Metadata-Version: 2.1
Name: registry-factory
Version: 0.1.0
Summary: Abstract codebase with utilities to register generic modules.
Home-page: https://github.com/aidd-msca/registry-factory
License: MIT
Keywords: codebase,module registry,accreditation system
Author: Peter Hartog
Author-email: peter.hartog@hotmail.nl
Requires-Python: >=3.8,<4.0
Classifier: Development Status :: 2 - Pre-Alpha
Classifier: Environment :: GPU :: NVIDIA CUDA :: 11.4
Classifier: License :: OSI Approved :: MIT License
Classifier: Programming Language :: Python :: 3
Classifier: Programming Language :: Python :: 3.10
Classifier: Programming Language :: Python :: 3.8
Classifier: Programming Language :: Python :: 3.9
Classifier: Topic :: Scientific/Engineering :: Artificial Intelligence
Project-URL: Repository, https://github.com/aidd-msca/registry-factory
Description-Content-Type: text/markdown

# abstract-codebase

![PyPI](https://img.shields.io/pypi/v/abstract-codebase)
![PyPI](https://img.shields.io/pypi/pyversions/abstract-codebase)
![PyPI](https://img.shields.io/github/license/aidd-msca/abstract-codebase)

An abstract codebase with utilities for registering generic modules with an optional configuration setup and accreditation system.

## Installation

The codebase can be installed from PyPI using `pip`, or your package manager of choice, with

```bash
$ pip install abstract-codebase
```

## Dependencies

No dependencies to use the minimal Registry functionality.
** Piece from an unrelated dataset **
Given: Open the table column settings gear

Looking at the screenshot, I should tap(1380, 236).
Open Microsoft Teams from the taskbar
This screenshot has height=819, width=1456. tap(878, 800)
The configuration setup depends on yaml and hydra.

## Usage

### RegistryFactory 
The codebase provides a way to register generic modules into a codebase. 
First a specific Registry is created, e.g. for deep learning models. 

``` Python
from abstract_codebase.registration import RegistryFactory

class ModelRegistry(RegistryFactory):
    pass
```

Next, any models can be added to the ModelRegistry as such.

``` Python
import torch.nn as nn

@ModelRegistry.register(call_name="simple_model")
class SimpleModel(nn.Module):

    def __init__(self, layer_sizes) -> None:
        super(SimpleModel, self).__init__()
        dropout_rate = 0.25
        self.layers = nn.ModuleList()
        for layer in range(len(layer_sizes)-2):
            self.layers.append(
                nn.Sequential(
                    nn.Linear(hidden_layers[layer], hidden_layers[layer+1]),
                    nn.ReLU(),
                    nn.Dropout(p=dropout_rate)
                )
            )
        self.layers.append(
            nn.Sequential(
                nn.Linear(hidden_layers[-2], hidden_layers[-1])
            )
        )

    def forward(self, x):
        for layer in self.layers:
            x = layer(x)
        return x

```

### Configurations
Each registered module can be accompanied with a dataclass of settings with default values. 

``` Python

@ModelRegistry.register(call_name="simple_model")  
@dataclass(unsafe_hash=True)
class SimpleModelArguments():

    dropout_rate = 0.25
```

As such, the model can rather be defined as.

``` Python

@ModelRegistry.register(call_name="simple_mlp")
class SimpleModel(nn.Module):

    def __init__(self, layer_sizes, args: SimpleModelArguments) -> None:
        super(SimpleMLP, self).__init__()
        dropout_rate = args.dropout_rate
        ...

```

Further, the Config class can be used to read and update configurations across all modules, through yaml files or the command line interface.
### Accreditation
At registration of a module, additional information can be supplied such as author, credit type and more. 
This information can be used to collect a summary of the accreditation required for all modules used in a given script. 

``` Python
@ModelRegistry.register(
    call_name="simple_model",
    author="Author name",
    credit_type=CreditType.REFERENCE,
    additional_information="Reference published work in (link)."
)
class SimpleModel(nn.Module):
    ...
```

TODO exemplify an accreditation summery.
``` Python
ModelRegistry.get_accreditation()
```

## Code of Conduct

Everyone interacting in the codebase, issue trackers, chat rooms, and mailing lists is expected to follow the [PyPA Code of Conduct](https://www.pypa.io/en/latest/code-of-conduct/).